» Recorded data
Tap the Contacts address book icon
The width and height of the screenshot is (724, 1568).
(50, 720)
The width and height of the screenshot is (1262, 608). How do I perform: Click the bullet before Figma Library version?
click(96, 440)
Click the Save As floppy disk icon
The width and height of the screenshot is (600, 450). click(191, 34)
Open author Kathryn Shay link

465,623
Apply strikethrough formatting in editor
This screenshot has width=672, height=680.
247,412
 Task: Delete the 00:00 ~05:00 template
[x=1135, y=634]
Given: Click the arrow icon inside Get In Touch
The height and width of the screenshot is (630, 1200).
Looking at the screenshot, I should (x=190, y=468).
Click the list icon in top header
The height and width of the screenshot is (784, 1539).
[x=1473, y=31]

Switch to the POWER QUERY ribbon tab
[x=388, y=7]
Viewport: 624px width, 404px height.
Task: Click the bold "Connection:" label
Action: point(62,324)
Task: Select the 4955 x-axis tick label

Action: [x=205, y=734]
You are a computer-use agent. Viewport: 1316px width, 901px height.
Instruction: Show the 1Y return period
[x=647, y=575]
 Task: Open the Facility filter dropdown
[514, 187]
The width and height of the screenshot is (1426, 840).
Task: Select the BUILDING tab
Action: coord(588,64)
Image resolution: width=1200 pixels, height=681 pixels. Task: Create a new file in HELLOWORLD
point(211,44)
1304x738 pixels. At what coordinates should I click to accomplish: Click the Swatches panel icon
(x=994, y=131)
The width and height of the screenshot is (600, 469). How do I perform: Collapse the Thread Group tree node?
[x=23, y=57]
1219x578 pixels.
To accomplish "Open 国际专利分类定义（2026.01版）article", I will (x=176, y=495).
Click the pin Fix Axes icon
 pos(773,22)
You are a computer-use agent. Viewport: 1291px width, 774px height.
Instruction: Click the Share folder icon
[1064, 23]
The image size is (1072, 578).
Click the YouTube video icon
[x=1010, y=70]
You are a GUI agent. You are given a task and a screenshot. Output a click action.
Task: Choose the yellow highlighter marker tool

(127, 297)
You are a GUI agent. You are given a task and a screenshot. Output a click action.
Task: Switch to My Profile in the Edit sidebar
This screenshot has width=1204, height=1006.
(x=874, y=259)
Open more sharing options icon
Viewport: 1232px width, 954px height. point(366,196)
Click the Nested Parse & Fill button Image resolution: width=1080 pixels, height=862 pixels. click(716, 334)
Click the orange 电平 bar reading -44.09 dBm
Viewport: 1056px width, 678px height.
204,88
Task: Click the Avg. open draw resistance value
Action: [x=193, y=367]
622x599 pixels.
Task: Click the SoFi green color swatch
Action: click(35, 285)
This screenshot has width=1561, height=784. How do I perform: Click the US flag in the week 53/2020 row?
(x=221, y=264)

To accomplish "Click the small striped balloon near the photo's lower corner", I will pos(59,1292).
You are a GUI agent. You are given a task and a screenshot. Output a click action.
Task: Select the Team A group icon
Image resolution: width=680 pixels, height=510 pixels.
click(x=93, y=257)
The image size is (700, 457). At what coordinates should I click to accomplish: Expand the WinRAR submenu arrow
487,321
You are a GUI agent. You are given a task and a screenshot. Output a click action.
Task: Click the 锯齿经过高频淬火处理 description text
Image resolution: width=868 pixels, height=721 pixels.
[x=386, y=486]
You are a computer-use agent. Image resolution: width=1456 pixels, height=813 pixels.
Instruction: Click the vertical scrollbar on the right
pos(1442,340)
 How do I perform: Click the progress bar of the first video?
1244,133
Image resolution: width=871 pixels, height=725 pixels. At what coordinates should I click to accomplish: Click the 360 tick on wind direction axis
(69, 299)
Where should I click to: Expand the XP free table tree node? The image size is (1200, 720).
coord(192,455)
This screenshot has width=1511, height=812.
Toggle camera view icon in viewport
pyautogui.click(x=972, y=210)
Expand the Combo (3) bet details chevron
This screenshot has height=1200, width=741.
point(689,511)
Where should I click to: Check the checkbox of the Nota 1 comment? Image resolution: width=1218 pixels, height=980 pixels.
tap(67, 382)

» Your goal
Within the records, filter for lines that contain the word "will" and show each one.

» Solution for this task
To accomplish "Open 国际专利分类定义（2026.01版）article", I will (x=176, y=495).
To accomplish "Click the small striped balloon near the photo's lower corner", I will pos(59,1292).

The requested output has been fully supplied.